#### RECORDS FOR THE TASK
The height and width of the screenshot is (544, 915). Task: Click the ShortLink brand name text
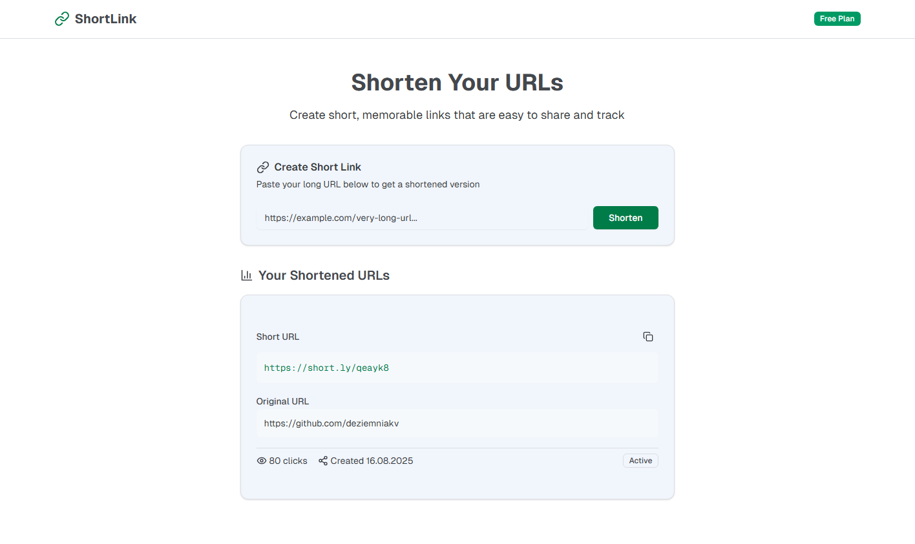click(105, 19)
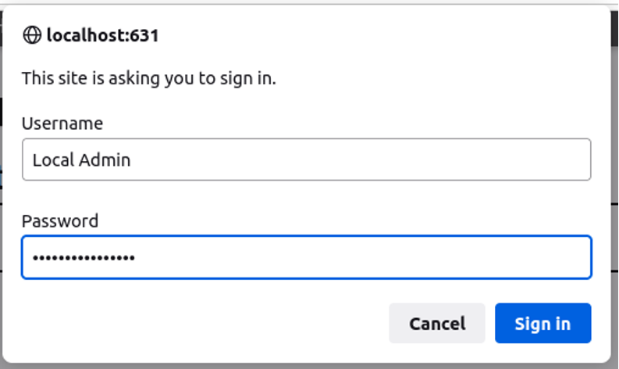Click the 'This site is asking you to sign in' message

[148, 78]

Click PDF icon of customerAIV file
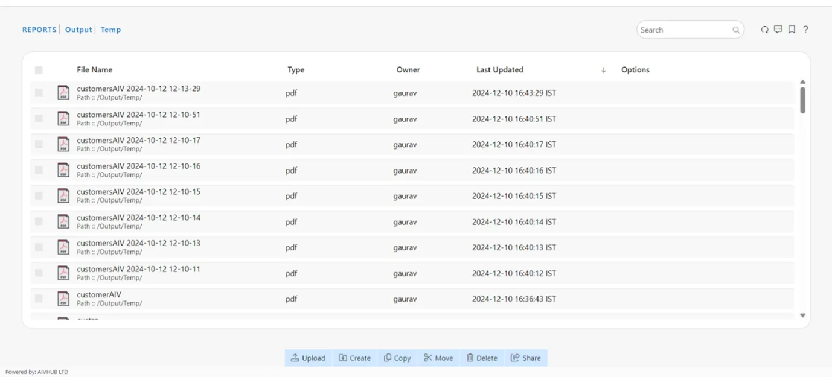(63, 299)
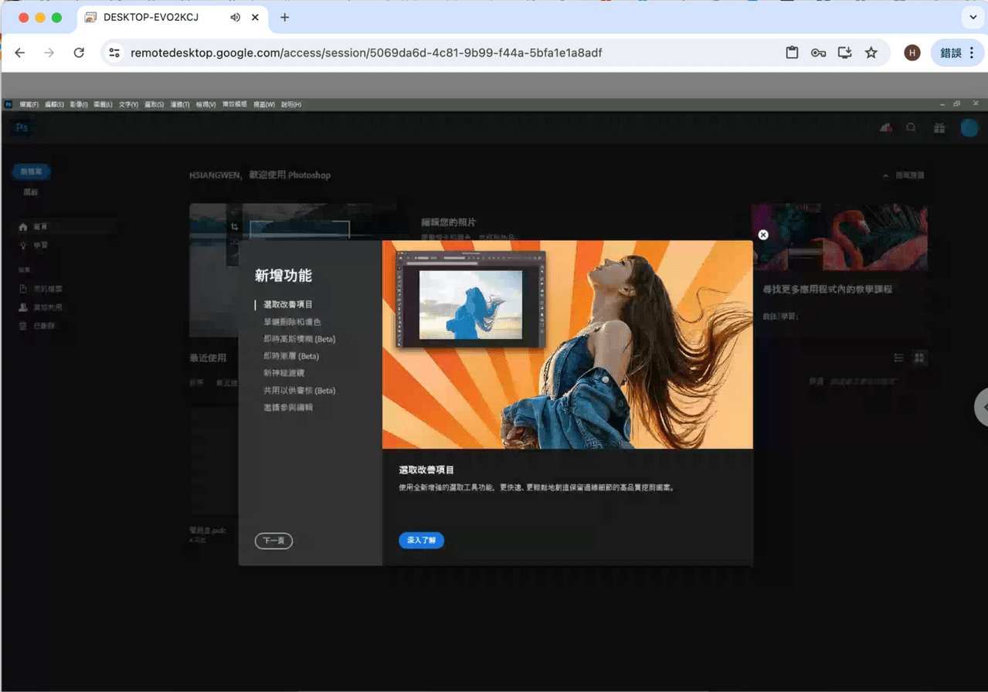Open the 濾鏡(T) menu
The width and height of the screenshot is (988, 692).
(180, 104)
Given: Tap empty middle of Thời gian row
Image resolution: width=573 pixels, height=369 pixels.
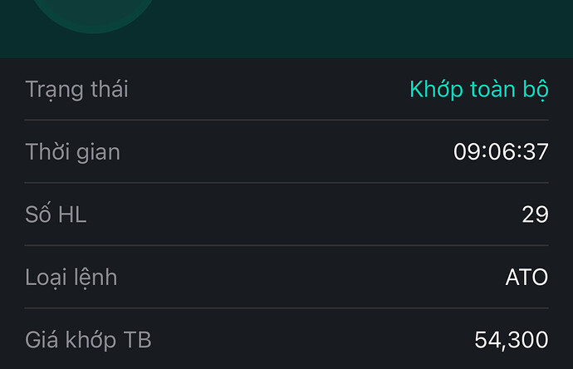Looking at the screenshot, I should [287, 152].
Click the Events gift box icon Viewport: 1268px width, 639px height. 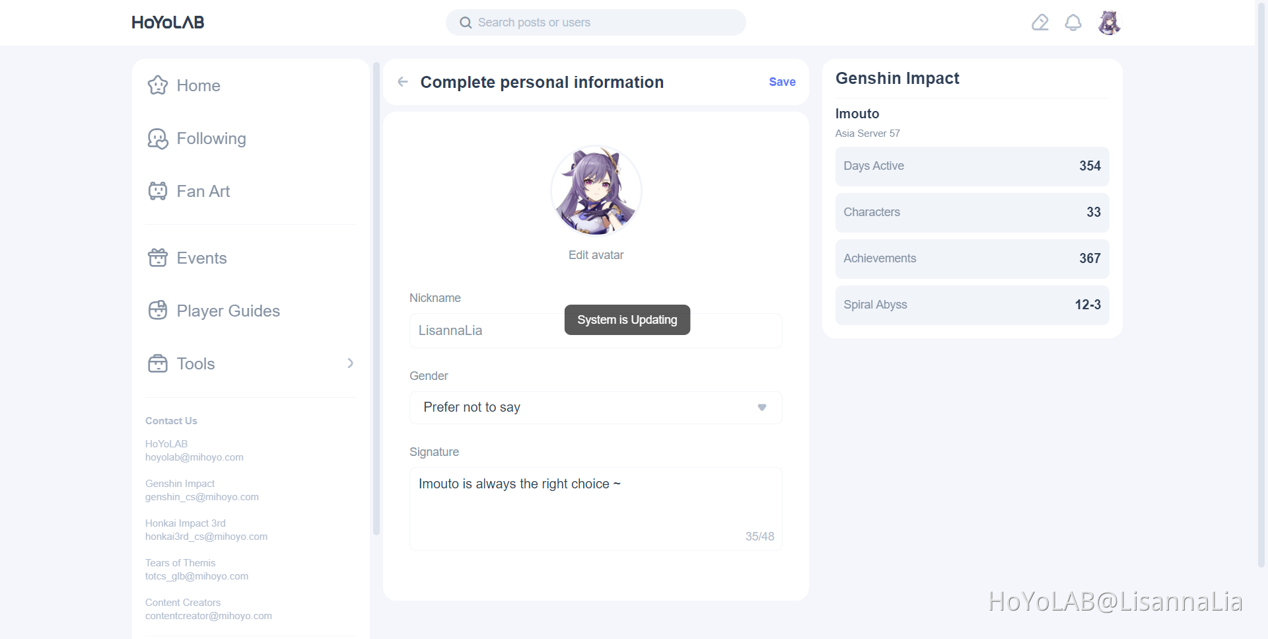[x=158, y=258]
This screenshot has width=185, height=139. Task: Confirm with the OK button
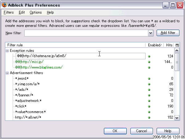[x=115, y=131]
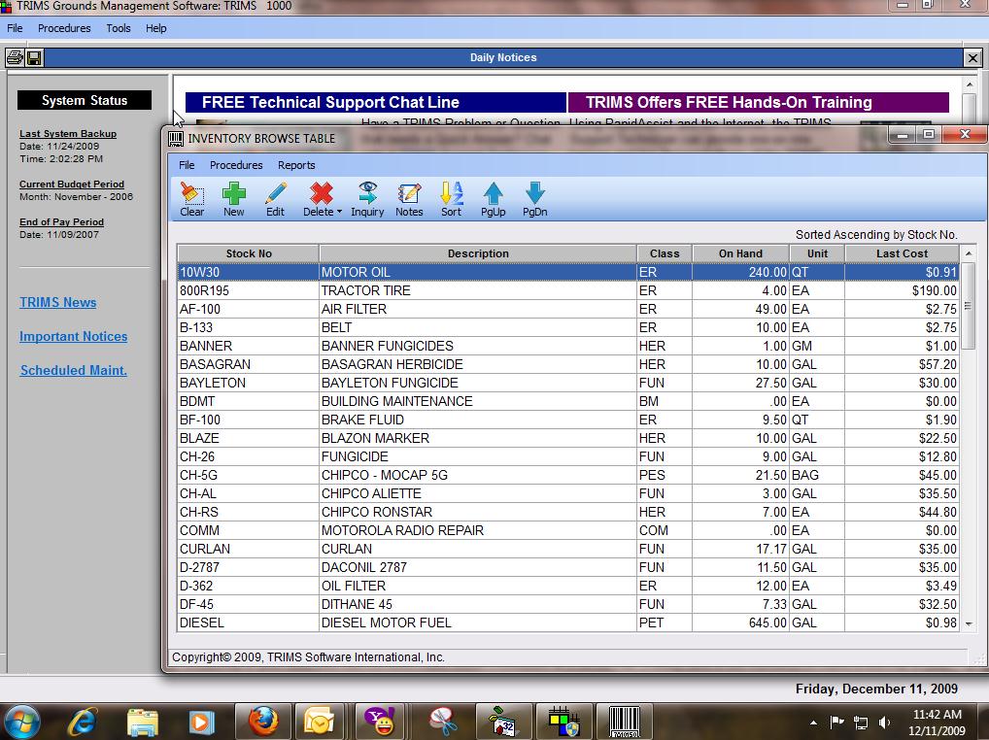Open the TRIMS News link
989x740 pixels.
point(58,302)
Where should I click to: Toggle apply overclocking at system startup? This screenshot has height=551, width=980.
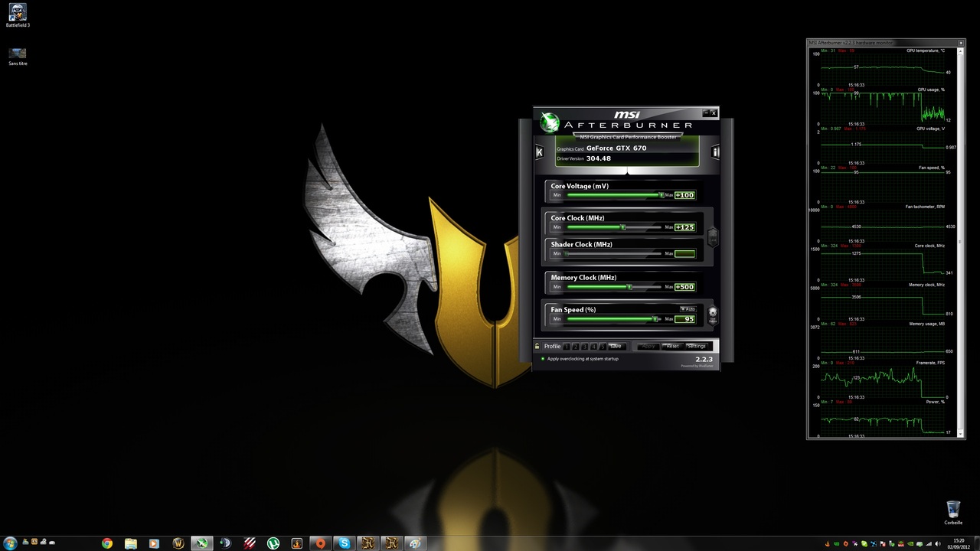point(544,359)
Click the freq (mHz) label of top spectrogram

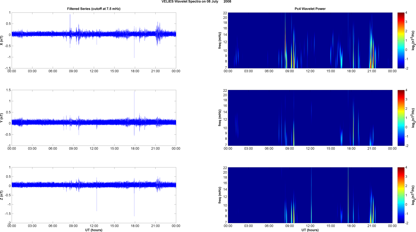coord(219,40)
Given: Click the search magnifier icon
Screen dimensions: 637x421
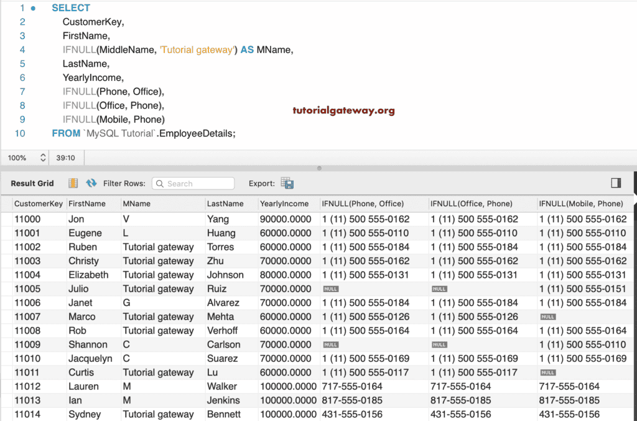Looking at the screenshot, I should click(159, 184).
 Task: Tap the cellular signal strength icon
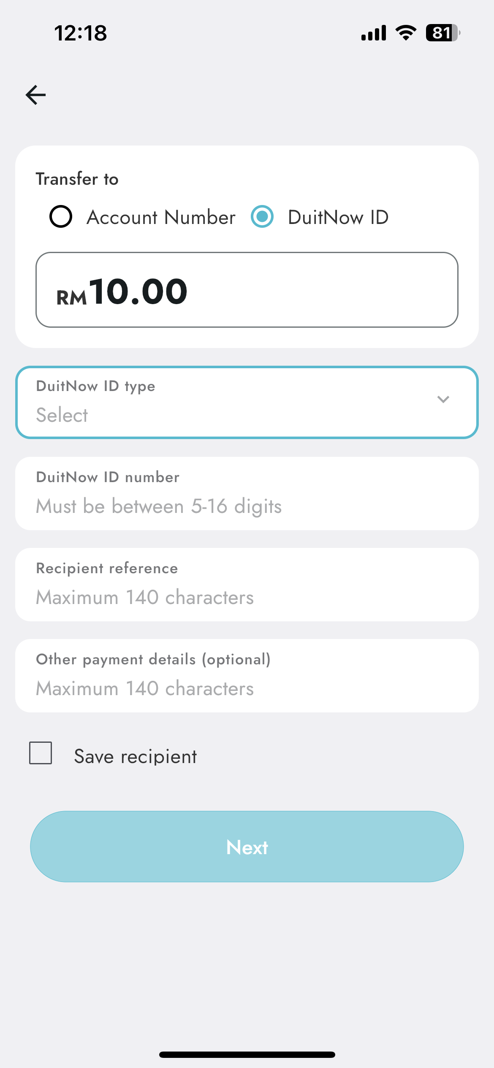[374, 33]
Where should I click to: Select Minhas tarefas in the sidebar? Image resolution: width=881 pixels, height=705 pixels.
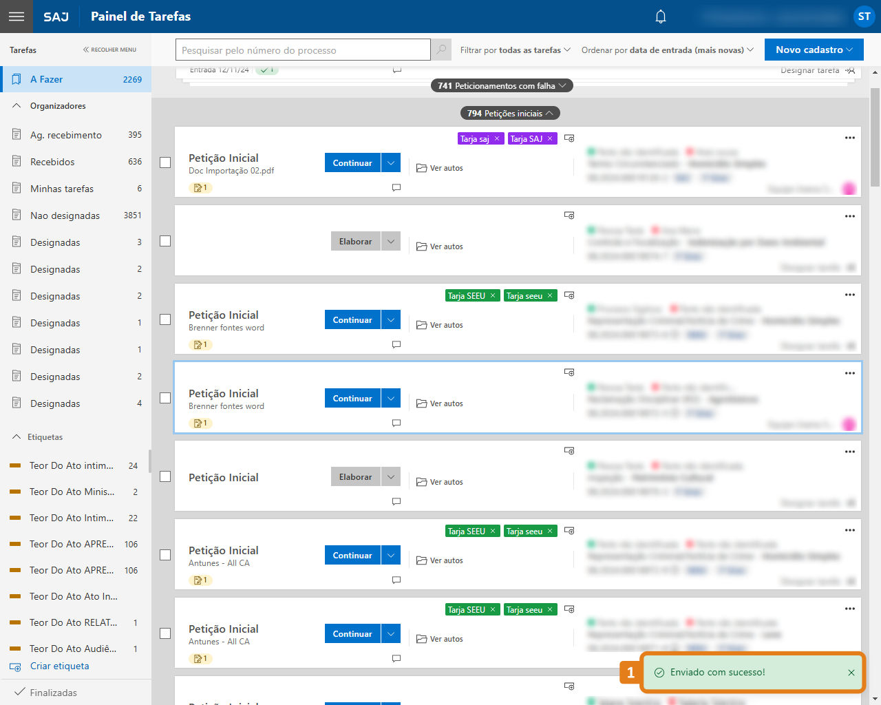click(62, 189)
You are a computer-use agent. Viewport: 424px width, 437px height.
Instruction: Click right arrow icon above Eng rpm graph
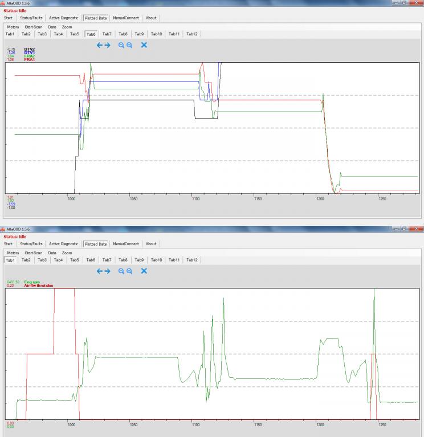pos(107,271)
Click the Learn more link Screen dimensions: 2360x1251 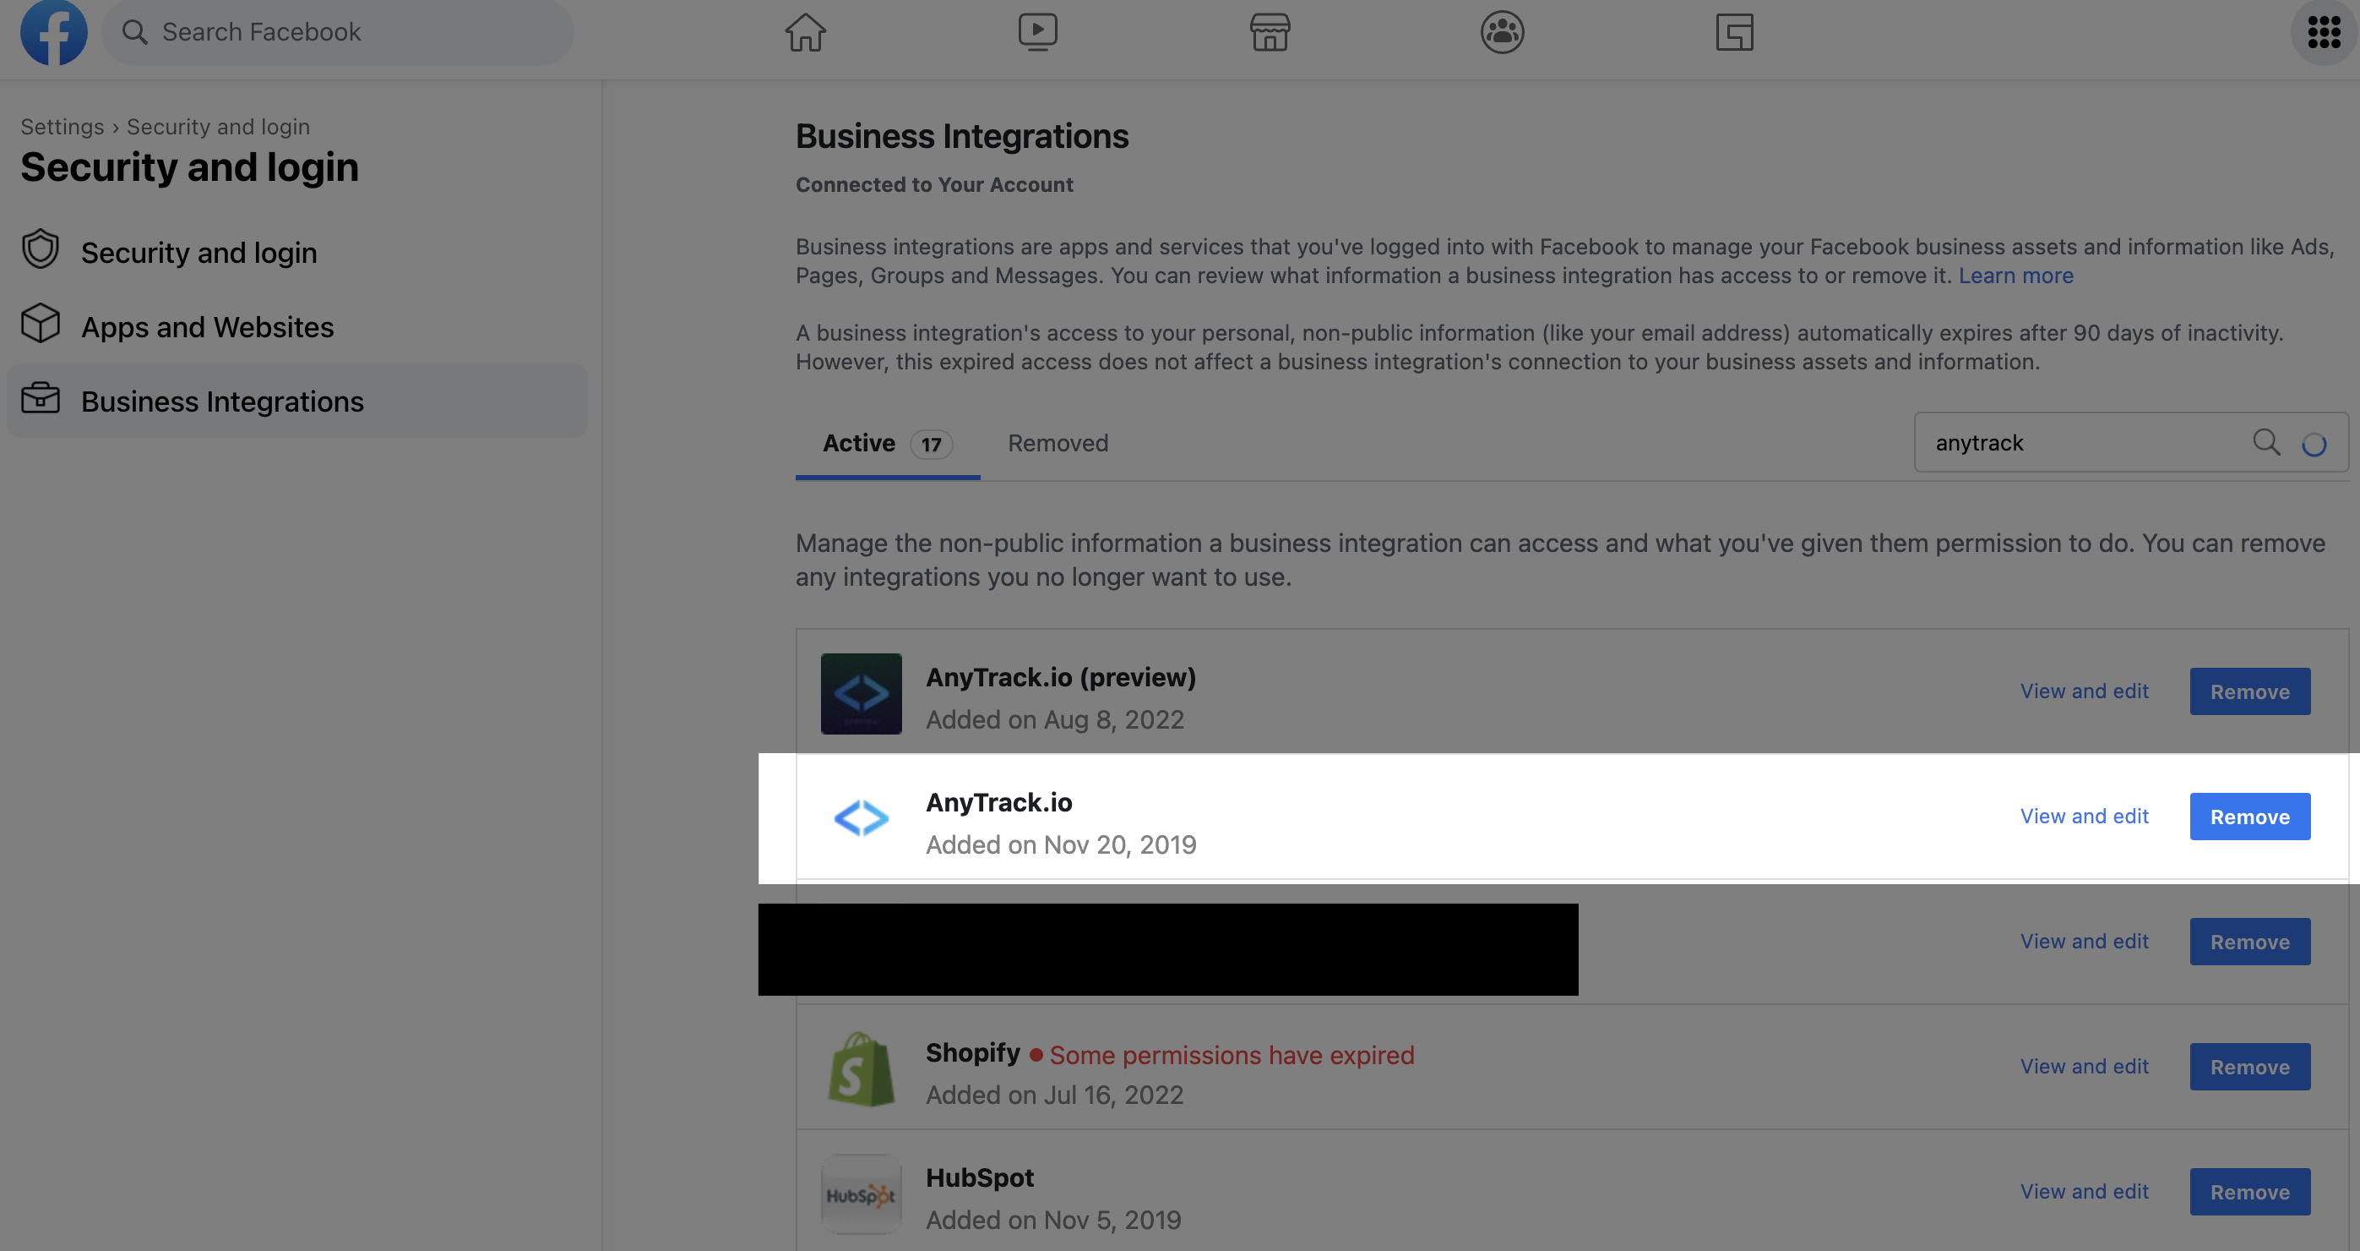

#### ACTIVITY
Your copy should hold only the lines from the line with "Where should I click to: Select" through the end of the data above, both ends included, transcribed exactly and without pictures.

#### EXPECTED OUTPUT
Where should I click to: Select Minhas tarefas in the sidebar? Image resolution: width=881 pixels, height=705 pixels.
click(62, 189)
You are a computer-use agent. Viewport: 424px width, 437px height.
Instruction: Click right arrow icon above Eng rpm graph
pos(107,271)
Click the Learn more link Screen dimensions: 2360x1251 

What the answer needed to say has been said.